● **TASK STATEMENT**
Copy the data below word for word, starting at the line containing "Task: Select the Coupon #1 ad group name" and ending at the line containing "click(x=1407, y=46)", with both of those lines included. Leave the pictures out of your copy.

#### DATA LINES ####

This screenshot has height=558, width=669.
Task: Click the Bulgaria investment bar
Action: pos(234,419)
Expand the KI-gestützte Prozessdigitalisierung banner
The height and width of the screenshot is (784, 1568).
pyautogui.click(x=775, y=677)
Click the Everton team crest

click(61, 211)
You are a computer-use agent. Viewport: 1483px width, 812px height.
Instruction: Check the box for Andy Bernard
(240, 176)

####
#### DATA LINES ####

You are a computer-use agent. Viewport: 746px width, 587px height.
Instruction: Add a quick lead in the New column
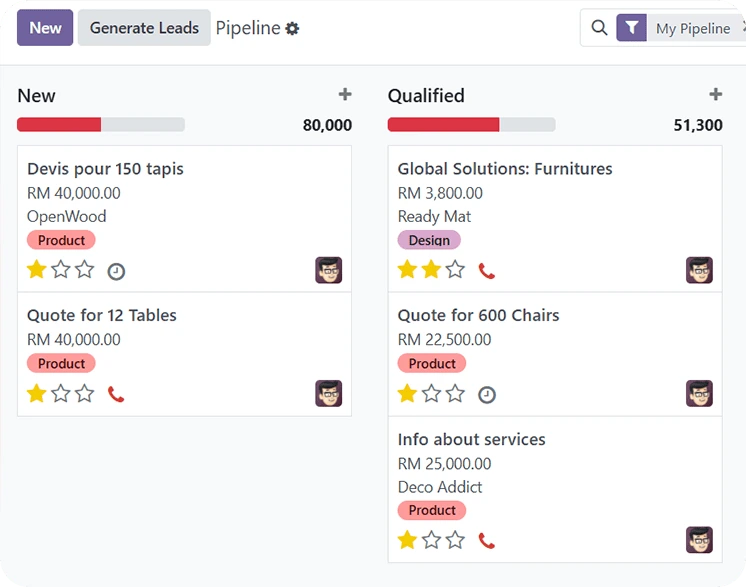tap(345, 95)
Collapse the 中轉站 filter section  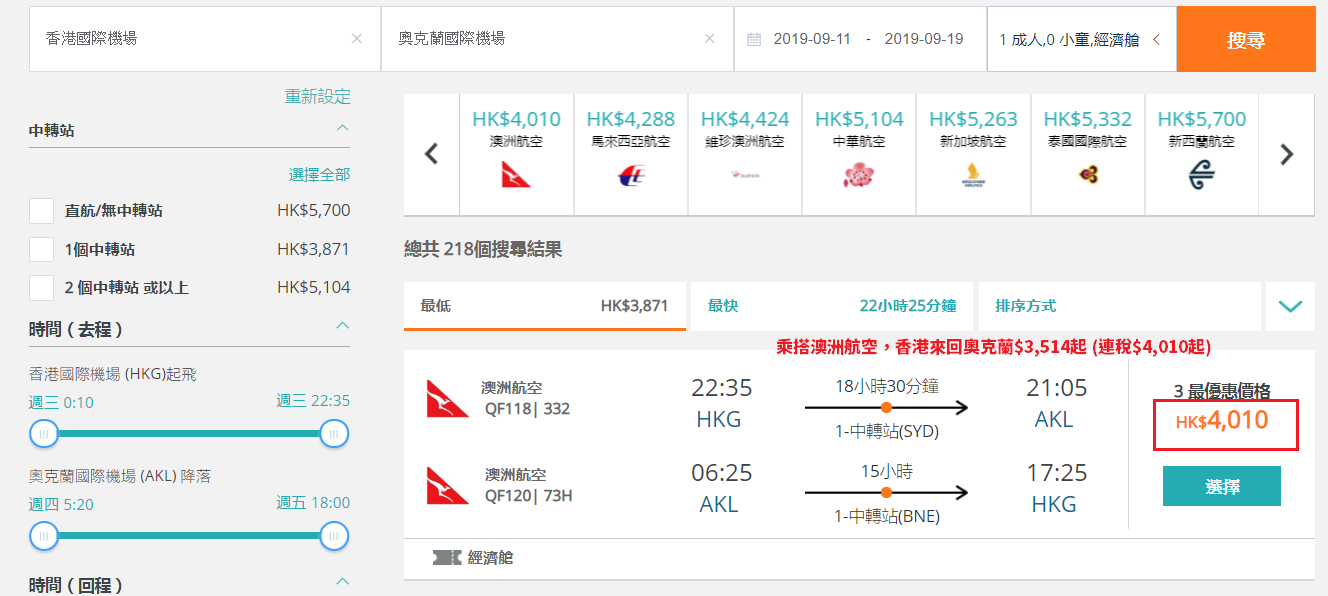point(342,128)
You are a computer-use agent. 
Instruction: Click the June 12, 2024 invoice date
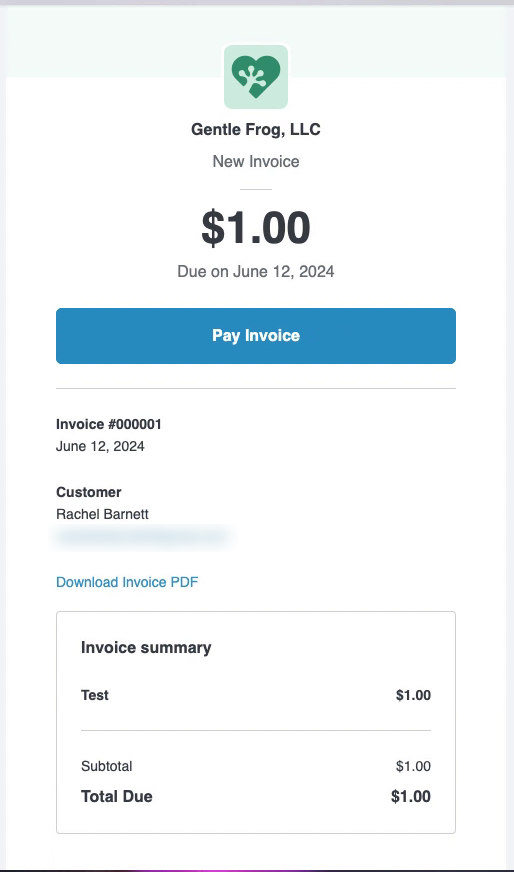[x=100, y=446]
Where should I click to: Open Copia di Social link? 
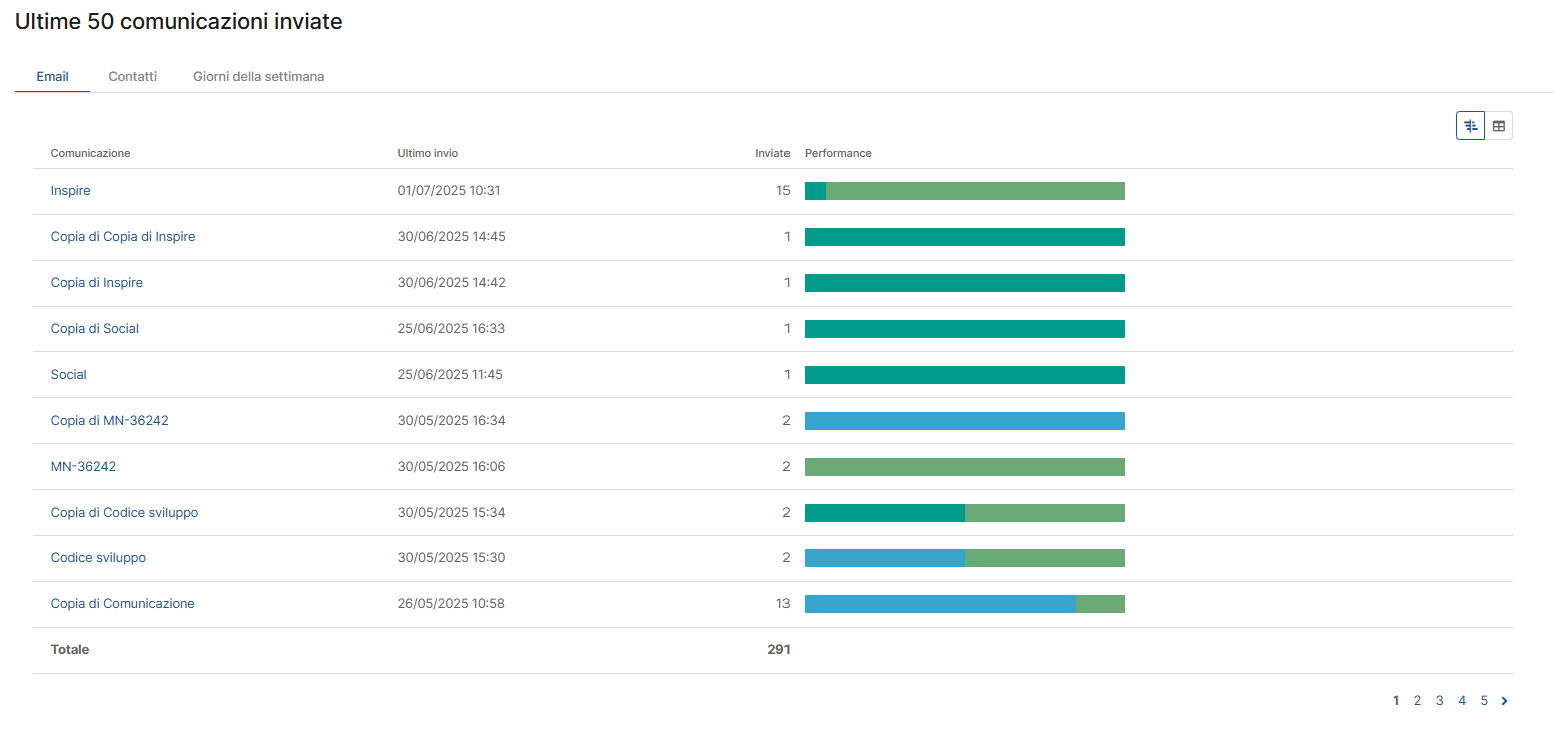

####
#### DATA LINES ####

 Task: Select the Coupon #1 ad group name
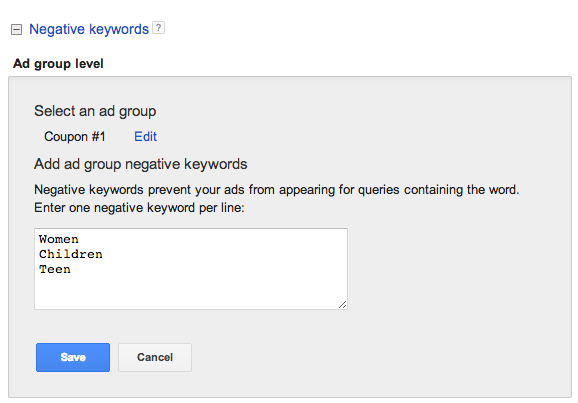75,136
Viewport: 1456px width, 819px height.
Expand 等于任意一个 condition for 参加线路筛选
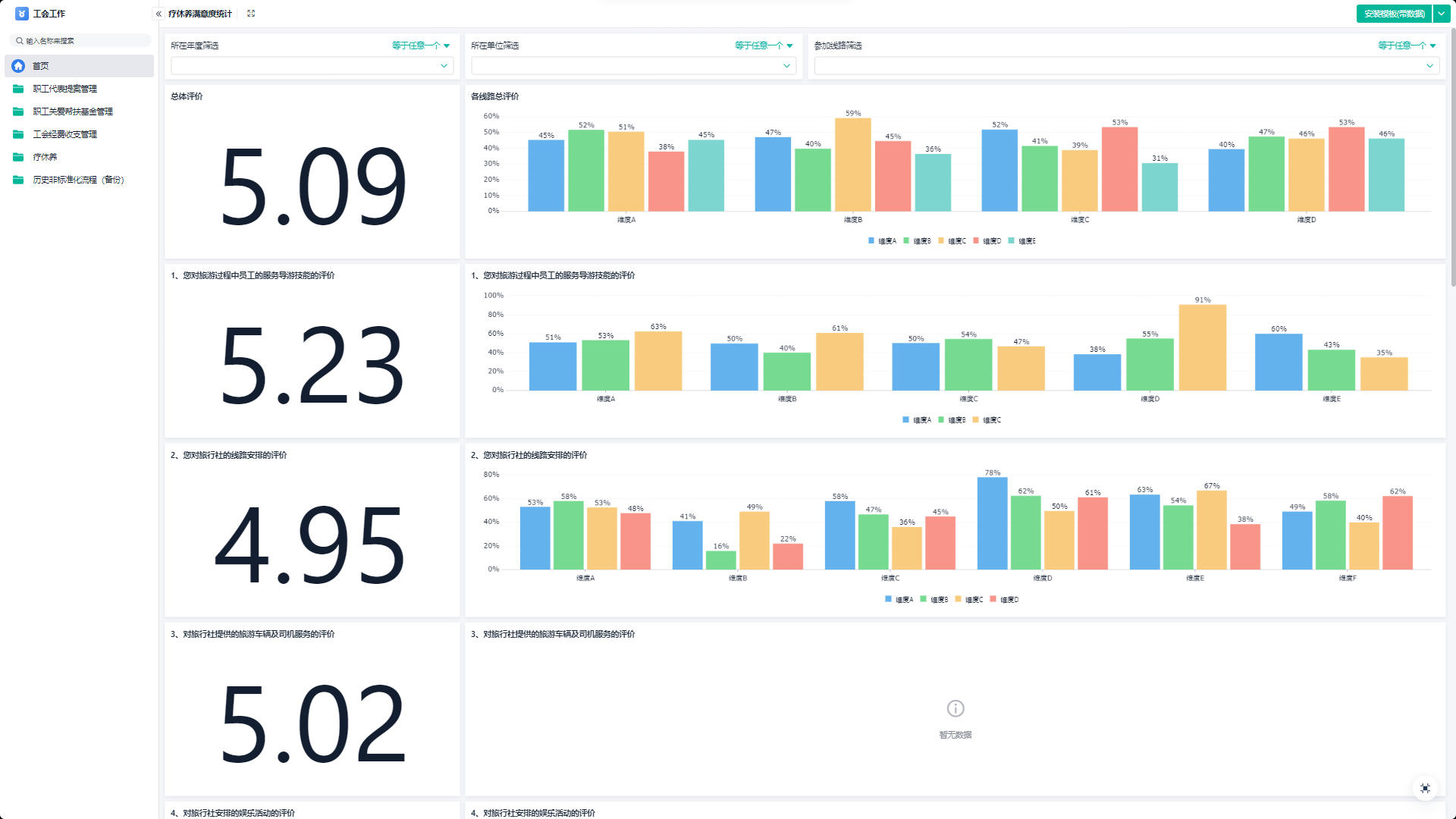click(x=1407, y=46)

####

● **PROBLEM SOLUTION**
 Task: Select the Coupon #1 ad group name
75,136
Viewport: 1456px width, 819px height.
Expand 等于任意一个 condition for 参加线路筛选
click(x=1407, y=46)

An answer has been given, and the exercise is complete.